Weakness of neck muscles is common, and neck flexors are usually affected more severely than
neck extensors are.

Certain limb muscles are involved more commonly than others (eg, upper limb muscles are more
likely to be involved than lower limb muscles). In the upper limbs, deltoids and extensors of the
wrist and fingers are affected most. The triceps is more likely to be affected than the biceps. In the
lower extremities, commonly involved muscles include hip flexors, quadriceps, and hamstrings,
with involvement of foot dorsiflexors or plantar flexors less common.

Respiratory muscle weakness that produces acute respiratory failure is a true neuromuscular
emergency, and immediate intubation may be necessary. Weakness of the intercostal muscles and
the diaphragm may result in carbon dioxide retention as a result of hypoventilation. Respiratory
failure usually occurs around the time of surgery (eg, after thymectomy) or during later stages of
the disease. However, it can be a presenting feature in about 14-18% of patients with MG. [24]

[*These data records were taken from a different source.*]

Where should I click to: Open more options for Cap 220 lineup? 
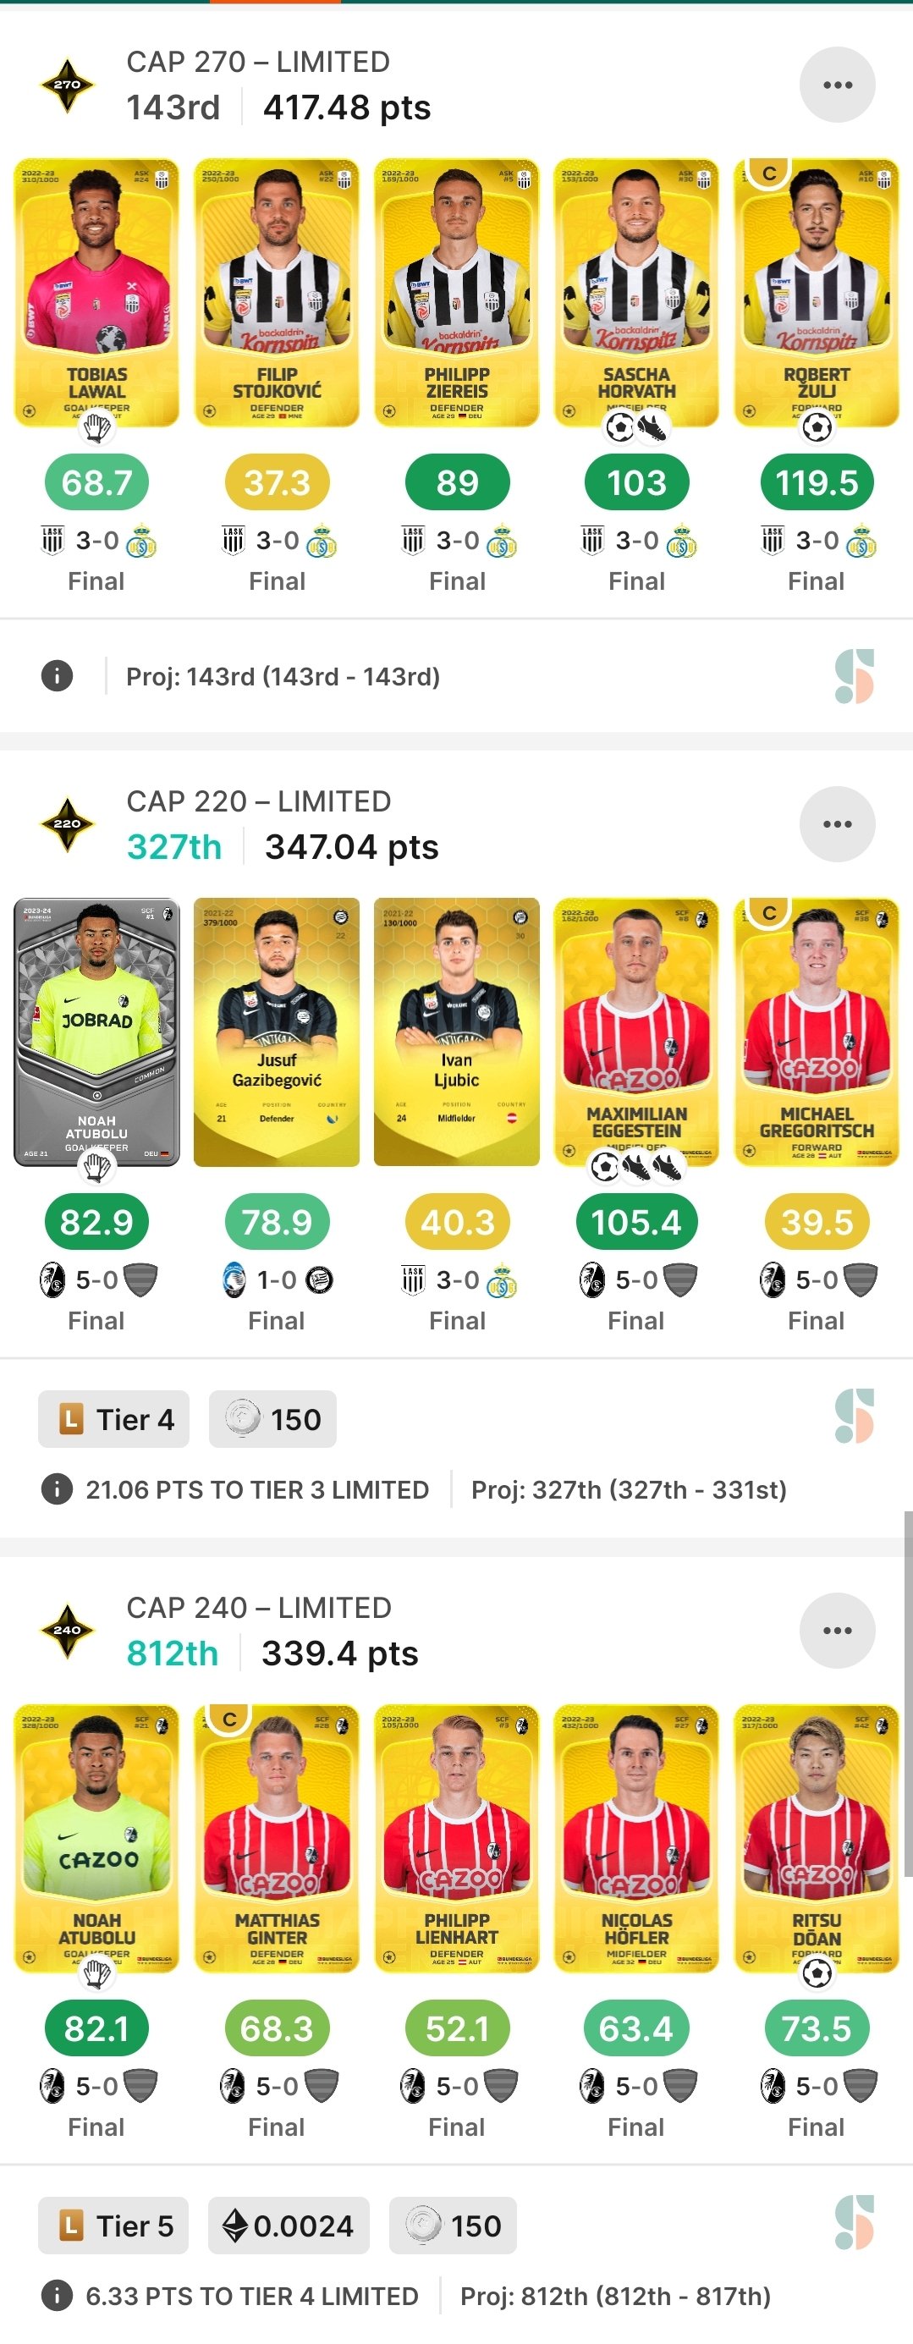click(x=837, y=824)
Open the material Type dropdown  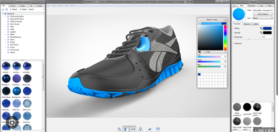click(x=263, y=18)
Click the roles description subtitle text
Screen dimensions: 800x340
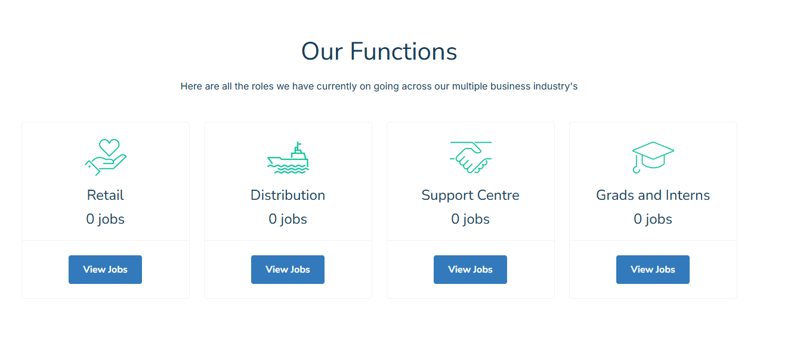pos(379,86)
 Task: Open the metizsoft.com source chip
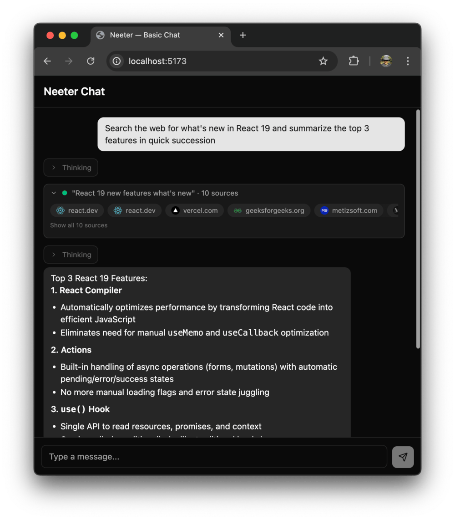click(x=349, y=210)
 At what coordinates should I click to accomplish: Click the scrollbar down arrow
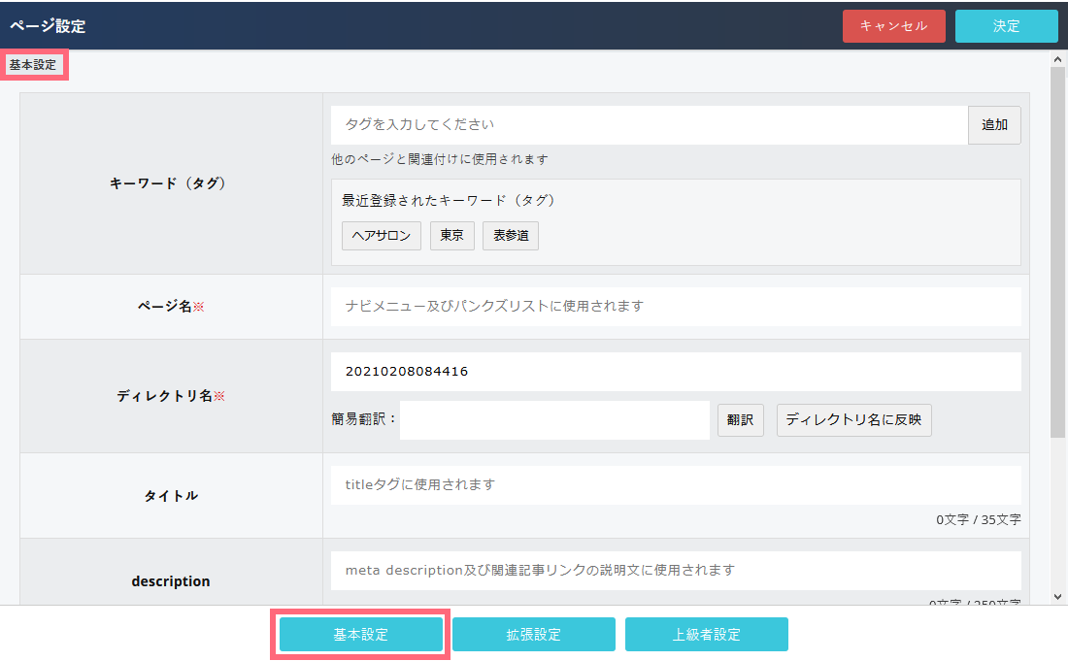click(1058, 596)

Weak pharyngeal muscles may collapse the upper airway. Careful monitoring of respiratory status
is necessary in the acute phase of MG. Negative inspiratory force, vital capacity, and tidal volume
must be monitored carefully. Relying on pulse oximetry to monitor respiratory status can be
dangerous. During the initial phase of neuromuscular hypoventilation, carbon dioxide is retained
but arterial blood oxygenation is maintained. This can lull the physician into a false sense of
security regarding a patients respiratory status.

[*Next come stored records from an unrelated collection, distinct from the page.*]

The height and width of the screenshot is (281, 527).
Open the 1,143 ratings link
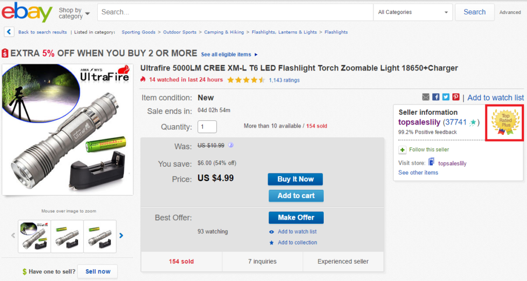[284, 80]
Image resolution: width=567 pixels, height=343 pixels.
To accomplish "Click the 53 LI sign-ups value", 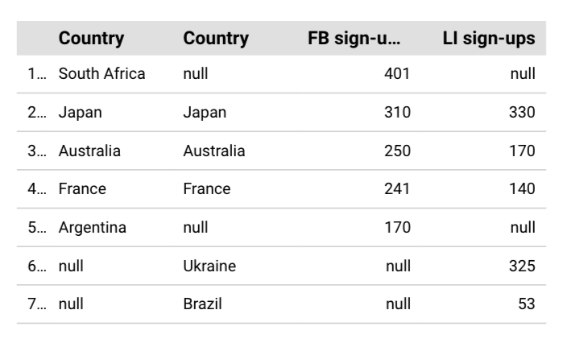I will point(527,304).
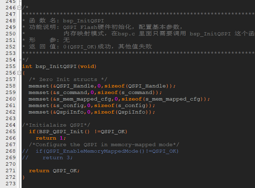Click QspiInfo in the memset on line 262
Screen dimensions: 255x188
(x=70, y=112)

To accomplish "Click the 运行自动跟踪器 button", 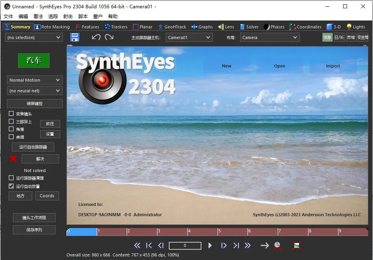I will (x=33, y=147).
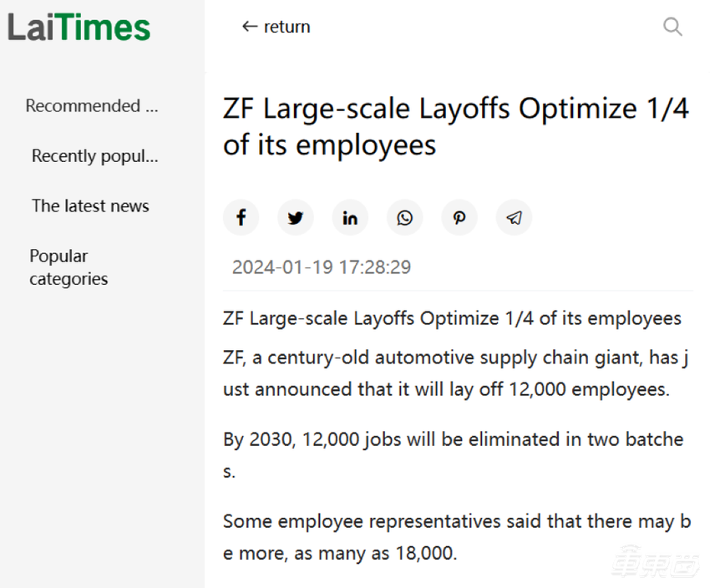Open the Recommended section in the sidebar
The height and width of the screenshot is (588, 710).
[91, 106]
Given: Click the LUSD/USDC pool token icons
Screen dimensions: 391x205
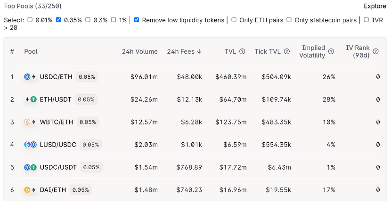Looking at the screenshot, I should point(30,145).
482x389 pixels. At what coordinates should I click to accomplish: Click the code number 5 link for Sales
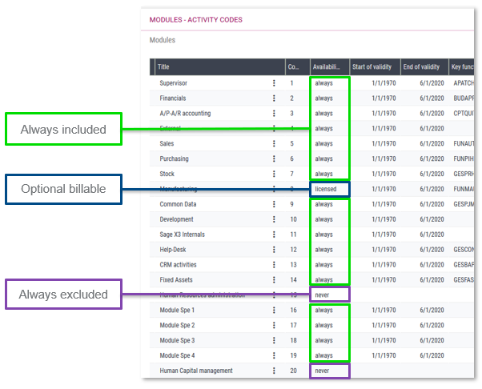click(292, 144)

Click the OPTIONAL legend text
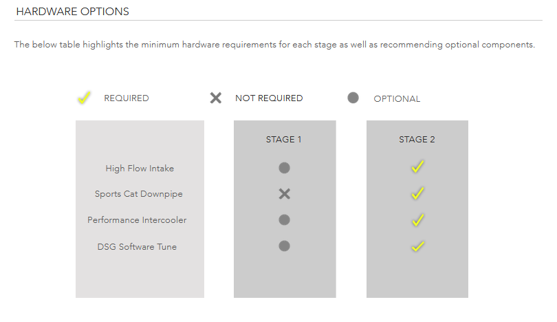tap(397, 99)
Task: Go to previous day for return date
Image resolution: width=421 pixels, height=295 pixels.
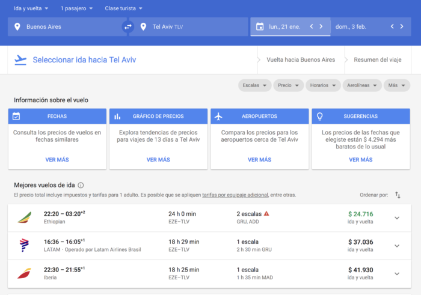Action: [392, 26]
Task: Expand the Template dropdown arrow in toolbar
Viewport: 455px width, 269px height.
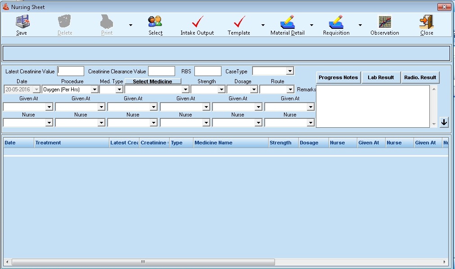Action: click(263, 25)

Typically, extraocular muscle weakness is asymmetric. The weakness usually affects more than 1
extraocular muscle and is not limited to muscles innervated by a single cranial nerve; this is an
important diagnostic clue. The weakness of lateral and medial recti may produce a
pseudointernuclear ophthalmoplegia, described as limited adduction of 1 eye, with nystagmus of
the abducting eye on attempted lateral gaze. The nystagmus becomes coarser on sustained lateral
gaze as the medial rectus of the abducting eye fatigues.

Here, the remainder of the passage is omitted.